DATA FOR REVIEW »

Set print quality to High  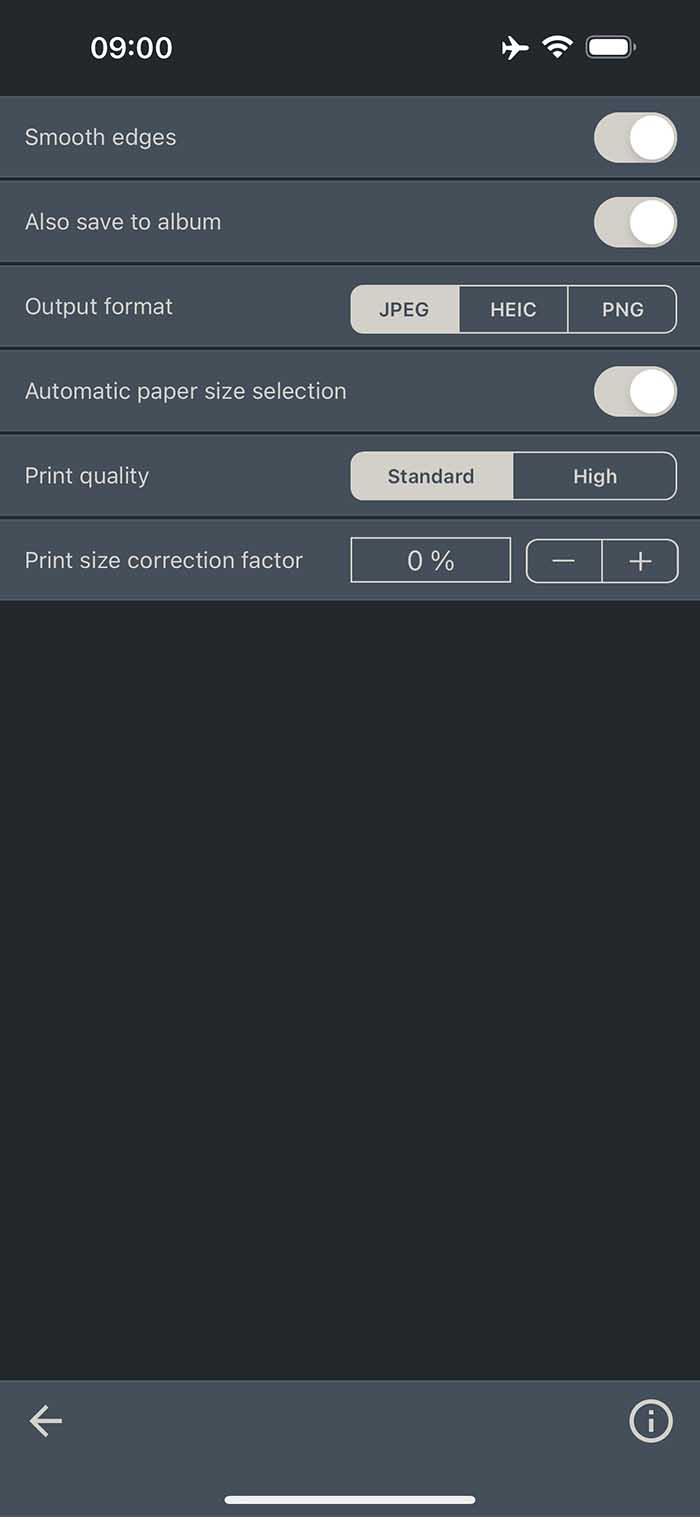(595, 476)
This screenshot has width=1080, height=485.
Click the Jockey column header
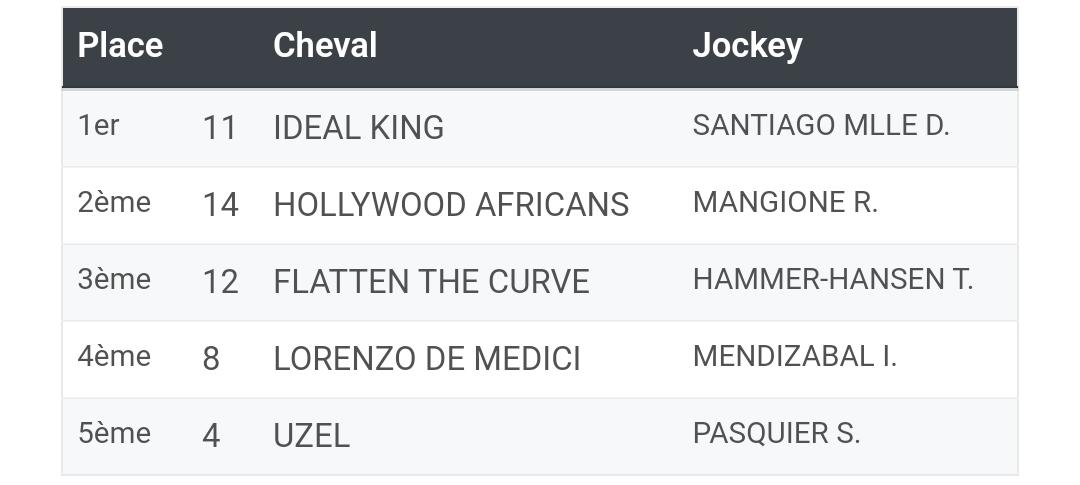pyautogui.click(x=747, y=46)
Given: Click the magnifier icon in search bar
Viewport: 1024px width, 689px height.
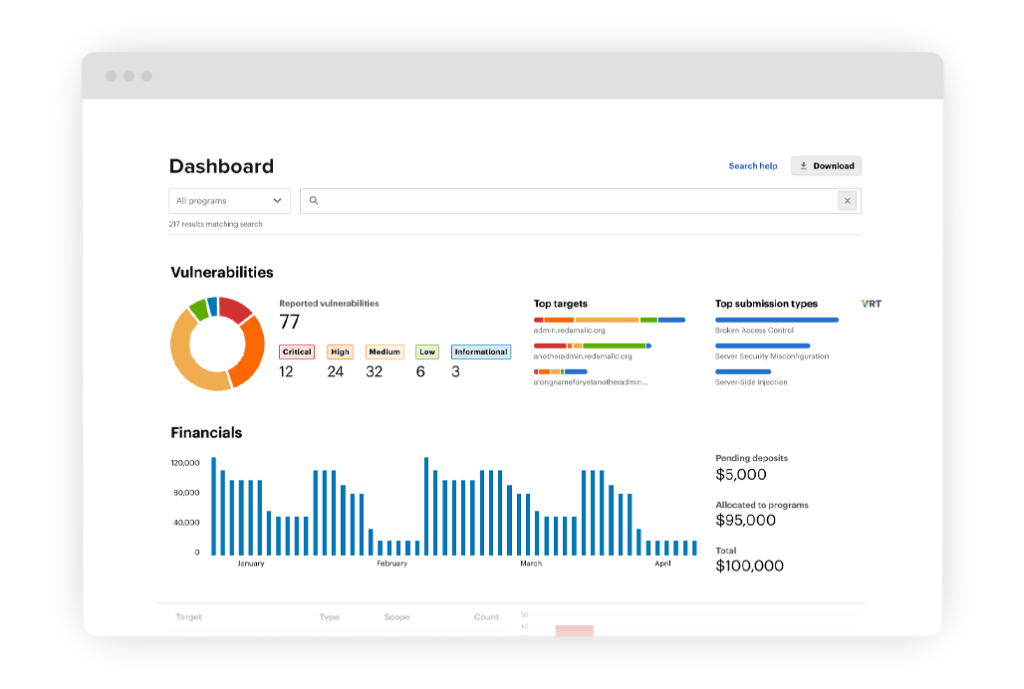Looking at the screenshot, I should pos(313,201).
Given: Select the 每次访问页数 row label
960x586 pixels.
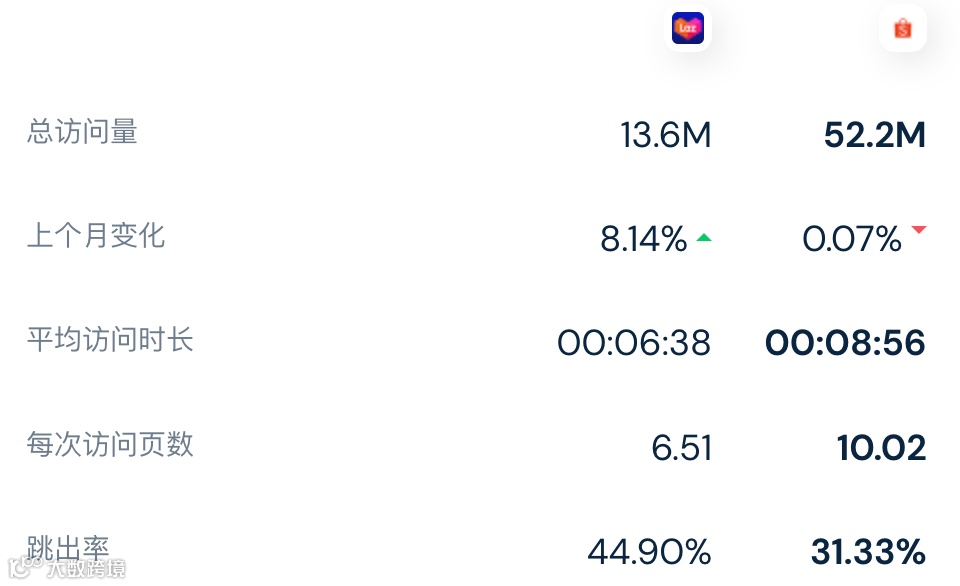Looking at the screenshot, I should [x=110, y=444].
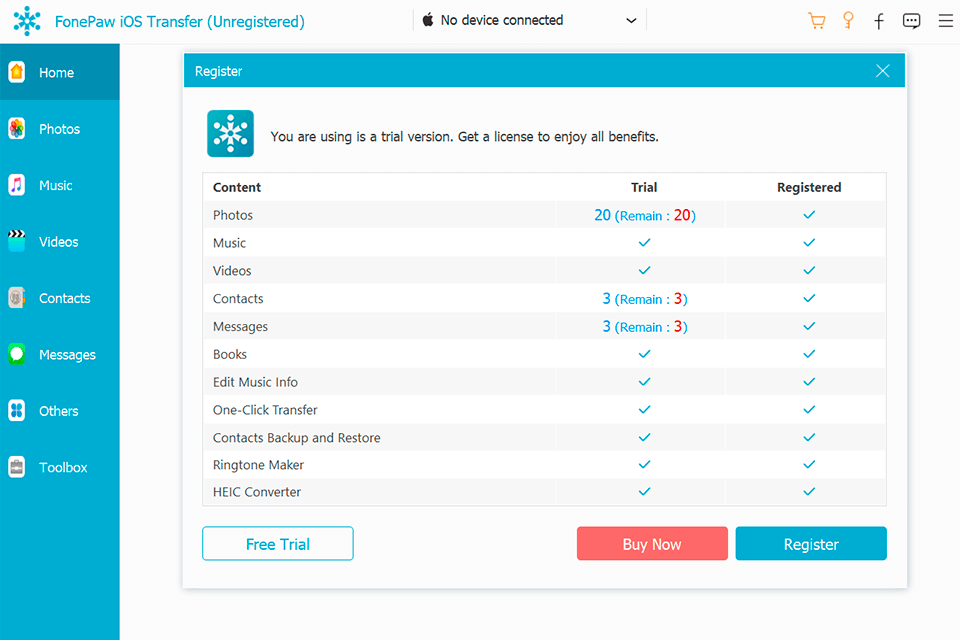The width and height of the screenshot is (960, 640).
Task: Expand the No device connected dropdown
Action: tap(630, 19)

WORK TO COMPLETE » Transcribe only the lines between the line containing "Given: Select the 每次访问页数 row label" and the final line of the listing, inclusive, exactly as they appear; no pictures are to be included.

TASK ANSWER »
Given: Select the 每次访问页数 row label
960x586 pixels.
Looking at the screenshot, I should [x=110, y=444].
The width and height of the screenshot is (960, 640).
Task: Expand the No device connected dropdown
Action: tap(630, 19)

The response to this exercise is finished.